This is hard because:

The state space is huge
Rewards are sparse and delayed
UX changes constantly

But if you want “agents that can really work,” this is the hill to climb.

4. Better learning signals than “one reward at the end”

Current RL approaches for LLMs often do something like:

Roll out a whole answer / chain-of-thought / program
Check how good it is (maybe via a judge model)
Push all the tokens slightly up or down

This is… not great. It’s like grading a novel with:

“7/10. Do more of… whatever you did.”

Humans do something more like:

“This step was a good idea.”
“These three steps were redundant.”
“Here is where I went off the rails.”

We need richer learning mechanisms:

Process-based feedback
- Grade intermediate reasoning steps, not just the final answer
Self-reflection & review
- Models generating critiques of their own attempts
- Then training on those critiques in a controlled way
Robust reward models
- That aren’t trivial to exploit with adversarial nonsense (“dhdhdhdh” getting full marks)

Until those improve, “agentic RL” will feel noisy, fragile and limited.

5. Separating “cognitive core” from “encyclopedia”

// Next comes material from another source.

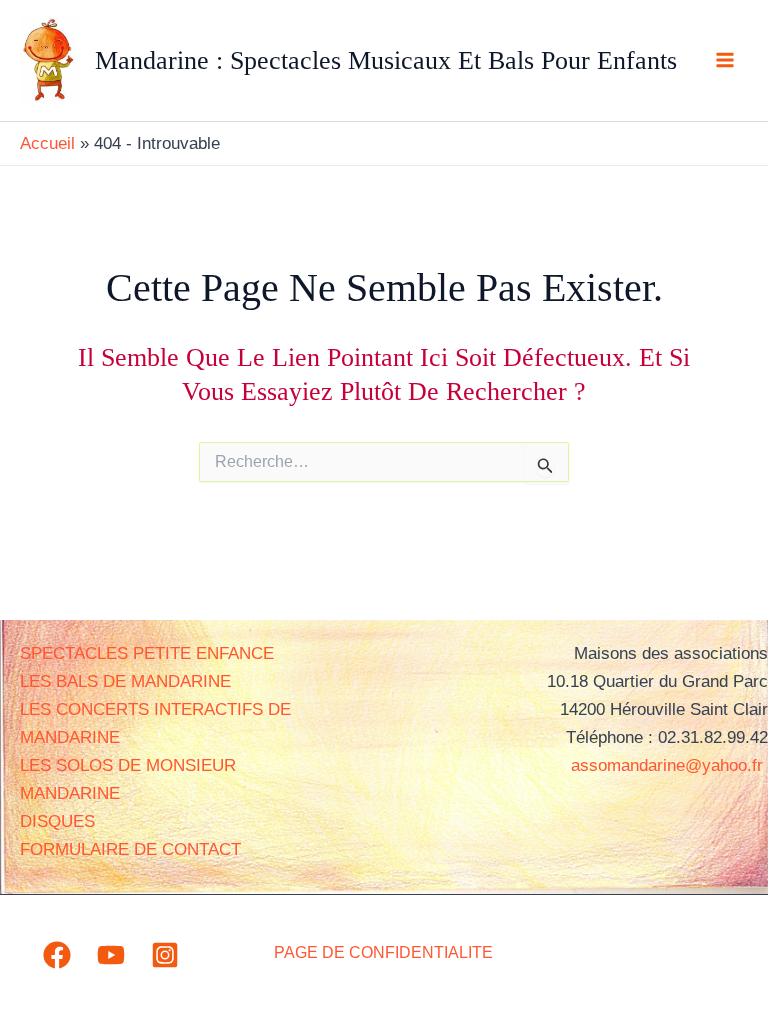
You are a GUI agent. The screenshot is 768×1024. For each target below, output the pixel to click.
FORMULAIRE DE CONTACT (130, 849)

Current LLMs are jammed full of:

World knowledge
Domain trivia
Low-level text patterns

Plus some emergent reasoning ability.

There’s a strong argument that we want to decouple those:

A smaller, sharper cognitive core that:
- Knows how to reason, learn, search, decompose
- Is good at “thinking” under uncertainty
Connected to external knowledge systems:
- Databases, APIs, documents
- Search engines, codebases, wikis

Why?

We don’t want the model hallucinating answers it is unsure about.
We want it to know that it doesn’t know and go look things up.
We want memory to be updatable without retraining the entire brain.

The decade of agents might be the decade where:

Big monolith LLMs slowly break into:
- Cognitive engines
- Knowledge stores
- Tool ecosystems
And agents become the orchestrators of that whole cluster.

Multi-agent systems: culture, self-play, and “AI societies”

Humans didn’t become powerful by being individually smart. We became powerful by:

Sharing knowledge (culture, books, the internet)
Specializing (division of labor)
Competing & cooperating (markets, research communities)
Building institutions (companies, universities, governments)

Most agent work today is single-player: “one agent, one user, one environment”.

The truly interesting frontier is:

Agents with culture

Shared memories, playbooks, and best practices
Agents writing tools, docs, and tutorials for other agents
Long-lived shared artifacts that outlast any single instance

Agents in self-play

Creating problems and challenges for each other
Adversarial training, but at the task/skill level
Competitive & cooperative dynamics that ratchet up capabilities

Agent organizations

Clusters of specialized agents:
- Research agent
- Ops agent
- “Manager” / planner agent
Coordinating and delegating work
With humans in the loop as:
- Product owners
- Ethics & safety oversight
- Tie-breakers and goal-setters

We’re barely scratching the surface here.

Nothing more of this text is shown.